Novice C question

Wed Apr 17 06:48:47 AEST 1991

>In article <31969 at usc> ajayshah at almaak.usc.edu (Ajay Shah) writes:
[quoting from Numerical Recipes in C]
>>1	double *dvector(nl,nh)
>>2	int nl,nh;
>>3	{
>>4	        double *v;
>>5	
>>6	        v=(double *)malloc((unsigned) (nh-nl+1)*sizeof(double));
>>7	        if (!v) nrerror("allocation failure in dvector()");
>>8	        return v-nl;
>>9	}
>>
>>It's supposed to be a function which allocates a vector of doubles.

(It *is* such a function.)

>>My interpretation of nl and nh is: they're array indexes.

A better word here is `bounds':

>>If you want to allocate an array going from 5 to 10, you would say
>>p = dvector(5, 10).

The result of this call is not portable (dvector is portable only when
nl is nonpositive, nh is nonnegative, and nl is less than or equal to nh).

One way to think about this is to imagine that the malloc() call
allocates a `true' array (as opposed to reality, in which malloc
merely obtains a suitably malleable `blob of memory'):

	extern double array[nh - nl + 1];
	v = &array[0];

This partially-equivalent (but not legal C) assignment makes `a' point
to the first of nh-nl+1 doubles.  The C language then allows you to
point to and use any of those doubles; it also allows you to point to
the (single) nonexistent double at the end (&v[nh-nl+1+1]).  Thus,
v[0]..v[nh-nl+1] are all legal `double's, and v[nh-nl+1+1] is not a
double but is nonetheless addressible.  NO OTHER ELEMENTS ARE ADDRESSIBLE.
You may not compute &v[-1] in portable code.

Thus, in the actual assignment, the same thing happens.  v points to
the first of nh-nl+1 `double's, and v[0]..v[nh-nl+1] are all legal
`double's, and in addition you may compute &v[nh-nl+1+1].

So what does the `return' expression `v - nl' compute?

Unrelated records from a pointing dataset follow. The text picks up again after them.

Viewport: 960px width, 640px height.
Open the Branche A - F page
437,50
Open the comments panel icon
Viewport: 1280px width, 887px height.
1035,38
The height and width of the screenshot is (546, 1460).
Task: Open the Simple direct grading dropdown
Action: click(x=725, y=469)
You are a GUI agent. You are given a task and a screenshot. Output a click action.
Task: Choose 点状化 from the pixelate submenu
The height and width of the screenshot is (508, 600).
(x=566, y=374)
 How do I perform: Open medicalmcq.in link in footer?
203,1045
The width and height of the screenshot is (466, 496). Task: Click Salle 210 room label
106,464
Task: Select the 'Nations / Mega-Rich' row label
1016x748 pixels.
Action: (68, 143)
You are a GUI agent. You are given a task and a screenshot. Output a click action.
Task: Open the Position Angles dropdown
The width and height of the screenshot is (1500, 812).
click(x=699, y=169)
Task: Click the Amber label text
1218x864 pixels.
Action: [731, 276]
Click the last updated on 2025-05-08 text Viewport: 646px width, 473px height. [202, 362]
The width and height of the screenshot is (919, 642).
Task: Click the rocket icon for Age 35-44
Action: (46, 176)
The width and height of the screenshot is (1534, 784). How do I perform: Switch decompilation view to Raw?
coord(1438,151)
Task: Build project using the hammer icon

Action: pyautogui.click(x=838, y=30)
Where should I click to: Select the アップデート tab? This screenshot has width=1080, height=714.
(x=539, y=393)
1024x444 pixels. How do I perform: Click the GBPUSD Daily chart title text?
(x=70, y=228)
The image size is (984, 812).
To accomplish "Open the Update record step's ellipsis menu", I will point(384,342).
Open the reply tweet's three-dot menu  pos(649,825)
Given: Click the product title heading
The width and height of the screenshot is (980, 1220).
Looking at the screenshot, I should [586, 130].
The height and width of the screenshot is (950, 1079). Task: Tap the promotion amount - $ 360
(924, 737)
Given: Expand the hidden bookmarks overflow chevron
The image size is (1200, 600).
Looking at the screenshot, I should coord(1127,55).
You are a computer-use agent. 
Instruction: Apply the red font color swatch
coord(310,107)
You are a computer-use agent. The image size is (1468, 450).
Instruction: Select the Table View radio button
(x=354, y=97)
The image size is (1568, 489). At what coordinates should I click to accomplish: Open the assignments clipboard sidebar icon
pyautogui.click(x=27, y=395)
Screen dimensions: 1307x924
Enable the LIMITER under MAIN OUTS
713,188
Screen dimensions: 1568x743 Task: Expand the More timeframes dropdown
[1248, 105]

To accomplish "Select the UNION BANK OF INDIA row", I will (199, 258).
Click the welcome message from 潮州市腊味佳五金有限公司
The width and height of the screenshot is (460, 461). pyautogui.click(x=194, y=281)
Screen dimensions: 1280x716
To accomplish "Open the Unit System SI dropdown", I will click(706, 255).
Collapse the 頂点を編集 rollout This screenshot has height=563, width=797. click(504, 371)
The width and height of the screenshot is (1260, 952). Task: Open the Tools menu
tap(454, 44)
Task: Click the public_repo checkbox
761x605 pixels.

If nl is 0, this is just `v'.  If nl is negative, this adds -nl
`double's to v (skips forward -nl doubles---e.g., if nl is -3, this
computes &v[3]).  But if nl is positive, this tries to compute &v[<some
negative number>].  This is illegal, and the result is undefined
(perhaps the computer turns into a frog).  On many machines the result
is what you would expect (v simply points somewhere `below' the first
double, such that v[nl] is the first one), which is why Numerical
Recipes in C gets away with it.  Portable code should not count on
this.

In article <1991Apr16.033331.5408 at helios.physics.utoronto.ca>
neufeld at aurora.physics.utoronto.ca (Christopher Neufeld) writes:
>... When the compiler sees  p1[j] it evaluates it as *(p1+j).
>The addition of the integer 'j' means the same thing it meant
>above, it advances in memory by an amount   j * sizeof(*p1)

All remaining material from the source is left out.